What the exercise asks:
Substitute "Find" for every occurrence of "Locate" in the rows below, then write out all the rows again with nothing else changed.

Records from a data collection
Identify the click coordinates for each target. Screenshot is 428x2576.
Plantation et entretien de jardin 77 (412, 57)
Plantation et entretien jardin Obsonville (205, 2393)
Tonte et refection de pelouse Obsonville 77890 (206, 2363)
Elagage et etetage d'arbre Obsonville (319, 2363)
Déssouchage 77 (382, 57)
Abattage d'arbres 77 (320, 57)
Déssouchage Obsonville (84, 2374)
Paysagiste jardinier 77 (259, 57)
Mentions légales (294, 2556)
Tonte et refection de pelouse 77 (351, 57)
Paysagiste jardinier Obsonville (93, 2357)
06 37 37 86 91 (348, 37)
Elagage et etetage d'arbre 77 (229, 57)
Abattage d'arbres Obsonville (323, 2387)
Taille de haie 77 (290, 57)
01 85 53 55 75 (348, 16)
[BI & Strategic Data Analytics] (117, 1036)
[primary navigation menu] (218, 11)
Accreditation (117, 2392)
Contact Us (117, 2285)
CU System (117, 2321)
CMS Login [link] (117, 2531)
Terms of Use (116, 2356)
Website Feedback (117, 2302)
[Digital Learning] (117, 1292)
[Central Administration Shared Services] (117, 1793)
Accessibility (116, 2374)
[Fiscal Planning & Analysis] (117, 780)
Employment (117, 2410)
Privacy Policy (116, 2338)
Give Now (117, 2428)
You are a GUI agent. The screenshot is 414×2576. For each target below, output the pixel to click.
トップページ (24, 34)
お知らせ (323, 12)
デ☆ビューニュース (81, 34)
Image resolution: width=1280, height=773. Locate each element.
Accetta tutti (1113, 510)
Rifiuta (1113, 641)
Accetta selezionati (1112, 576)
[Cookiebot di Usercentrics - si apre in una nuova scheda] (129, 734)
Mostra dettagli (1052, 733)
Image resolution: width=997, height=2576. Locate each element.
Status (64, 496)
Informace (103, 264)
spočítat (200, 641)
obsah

Expected output:
Identify the click coordinates for each target. Screenshot is 428x2576.
Plantation et entretien de jardin 77 (412, 57)
Plantation et entretien jardin Obsonville (205, 2393)
Tonte et refection de pelouse Obsonville 77890 (206, 2363)
Elagage et etetage d'arbre Obsonville (319, 2363)
Déssouchage 77 (382, 57)
Abattage d'arbres 77 (320, 57)
Déssouchage Obsonville (84, 2374)
Paysagiste jardinier 77 (259, 57)
Mentions légales (294, 2556)
Tonte et refection de pelouse 77 (351, 57)
Paysagiste jardinier Obsonville (93, 2357)
06 37 37 86 91 (348, 37)
Elagage et etetage d'arbre 77 (229, 57)
Abattage d'arbres Obsonville (323, 2387)
Taille de haie 77 (290, 57)
01 85 53 55 75 (348, 16)
[BI & Strategic Data Analytics] (117, 1036)
[primary navigation menu] (218, 11)
Accreditation (117, 2392)
Contact Us (117, 2285)
CU System (117, 2321)
CMS Login [link] (117, 2531)
Terms of Use (116, 2356)
Website Feedback (117, 2302)
[Digital Learning] (117, 1292)
[Central Administration Shared Services] (117, 1793)
Accessibility (116, 2374)
[Fiscal Planning & Analysis] (117, 780)
Employment (117, 2410)
Privacy Policy (116, 2338)
Give Now (117, 2428)
You are a GUI agent. The screenshot is 414×2576. For each target below, output the pixel to click.
トップページ (24, 34)
お知らせ (323, 12)
デ☆ビューニュース (81, 34)
Image resolution: width=1280, height=773. Find each element.
Accetta tutti (1113, 510)
Rifiuta (1113, 641)
Accetta selezionati (1112, 576)
[Cookiebot di Usercentrics - si apre in una nuova scheda] (129, 734)
Mostra dettagli (1052, 733)
Image resolution: width=997, height=2576. Find each element.
Status (64, 496)
Informace (103, 264)
spočítat (200, 641)
obsah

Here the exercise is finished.